In 2021, for example, Zillow shut down Zillow Offers because it failed to accurately value homes due to faulty algorithms, leading to massive losses. This case highlights a critical importance – AI and ML projects must operate on good, clean data in order to produce the most accurate, best results.
Today, AI and ML technologies rely on data to learn patterns, make predictions and recommendations, and help enterprises drive better decision-making. Techniques like retrieval-augmented generation (RAG) pull from enterprise knowledge bases in real-time, but if those sources are incomplete or outdated, the model will generate inaccurate or irrelevant answers.
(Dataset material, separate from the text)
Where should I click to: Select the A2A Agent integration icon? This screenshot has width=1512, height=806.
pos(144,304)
Agentic AI’s ability to act reliably hinges on consuming accurate, timely data in real time. For example, an autonomous trading algorithm reacting to faulty market data could trigger millions in losses within seconds.
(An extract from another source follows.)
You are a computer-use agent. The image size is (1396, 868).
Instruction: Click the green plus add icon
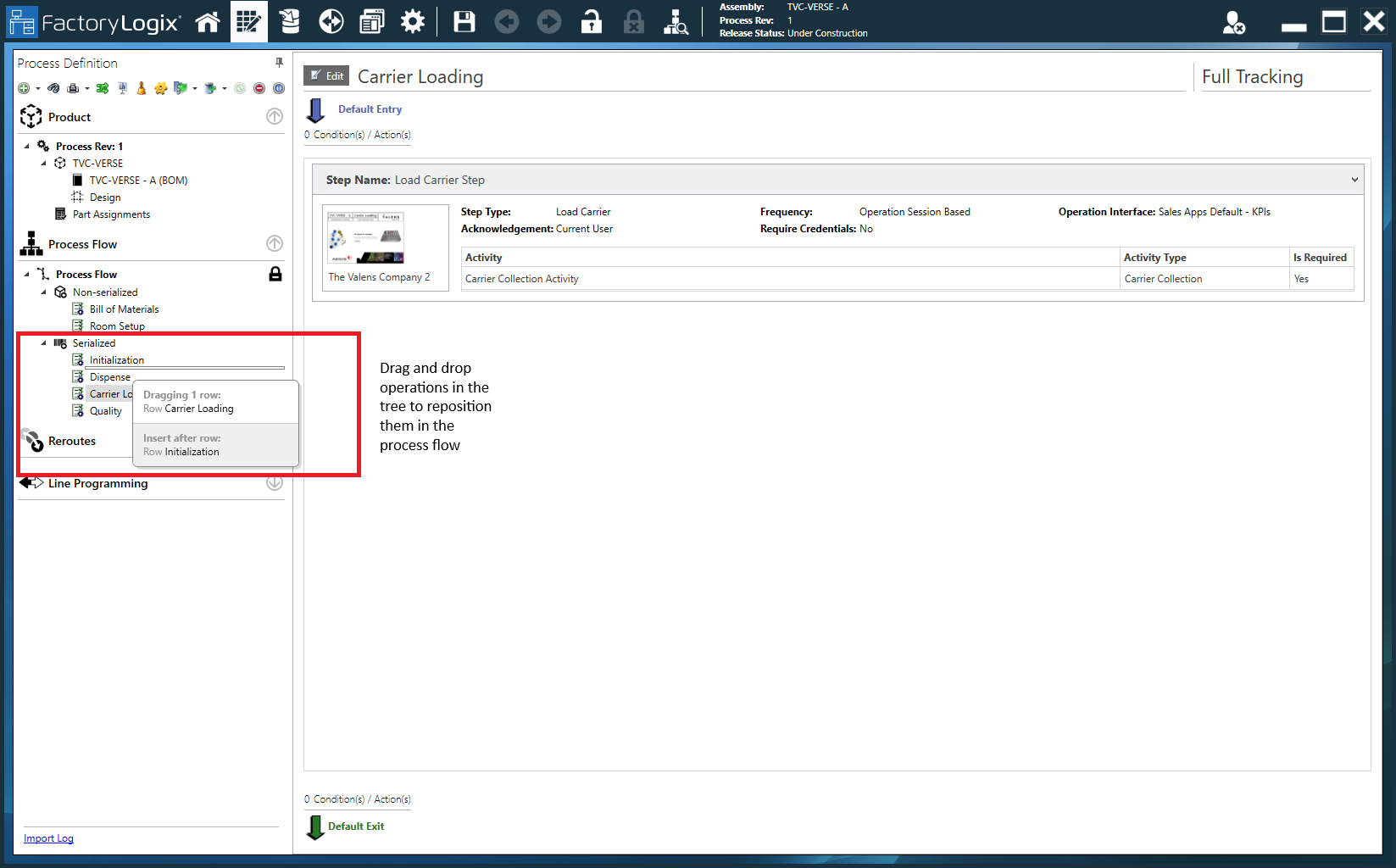[x=25, y=87]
Establishing and maintaining an environment of good data
In order for enterprises to establish and maintain an environment of good data that can be leveraged for AI and ML usage, there are three key elements to consider:
1. Build a comprehensive data collection engine
Effective data collection is essential for successful AI and ML projects, and modern data platforms and tools, such as those for integration, transformation, quality monitoring, cataloging, and observability, to support the demands of their AI development and output. They ensure the organization is getting the right data.
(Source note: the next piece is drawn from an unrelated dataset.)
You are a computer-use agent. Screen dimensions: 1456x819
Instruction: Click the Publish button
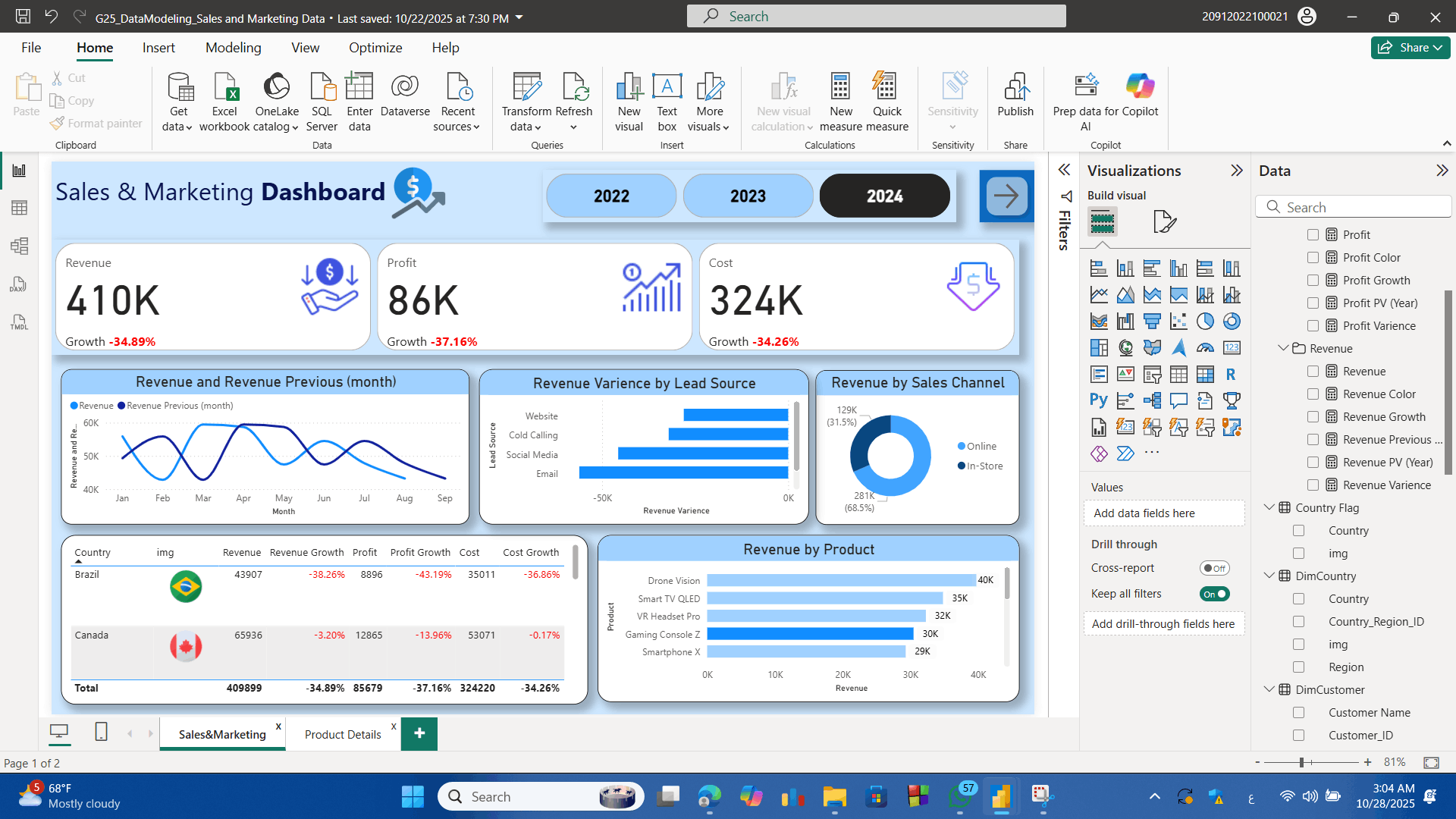click(x=1015, y=99)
Whether the data be structured, semi-structured, or unstructured, any data collected should come from a variety of sources and methods to support robust model training and testing to encapsulate the different user scenarios that they may encounter upon deployment. Additionally, companies must ensure they follow ethical data collection standards. Whether the data is first-, second-, or third-party, it must be sourced correctly and with consent given for its collection and use.
2. Ensure high data quality
High-quality, fit-for-purpose data is imperative for the performance, accuracy, and reliability of AI and ML models. Given that these technologies introduce new dimensions, the data used must be specifically aligned with the requirements of the intended use case. However, 67% of data and analytics professionals say they don’t have complete trust in their organizations’ data for decision-making.
To address this, it’s essential that enterprises have data that is representative of real-world scenarios, monitor for missing data, eliminate duplicate data, and maintain consistency across data sources. Furthermore, recognizing and addressing biases in training data is critical, as biased data can compromise outcomes and fairness and negatively impact customer experience and credibility.
3. Implement trust and data governance frameworks
The push for responsible AI has placed a spotlight on data governance. With 42% of data and analytics professionals saying their organization is unprepared to handle the governance of legal, privacy, and security policies for AI initiatives, it’s critical that there is a shift from traditional data governance frameworks to more dynamic frameworks.
In particular, with Agentic AI coming into significant prominence, it’s crucial to address why agents make specific decisions or take specific actions. Enterprises must have a sharp focus on Explainable AI techniques to build trust, assign accountability and ensure compliance. Trust in AI outputs begins with trust in the data behind them.
In summary
AI and ML projects will fail without good data because data is the foundation that enables these technologies to learn. Data strategies and AI and ML strategies are intertwined. Enterprises must make an operational shift that puts data at the core of everything they do – from technology infrastructure investment all the way to governance.
Those that take the time to put data first will see projects flourish. Those that don’t will be faced with ongoing struggles and competition biting at their heels.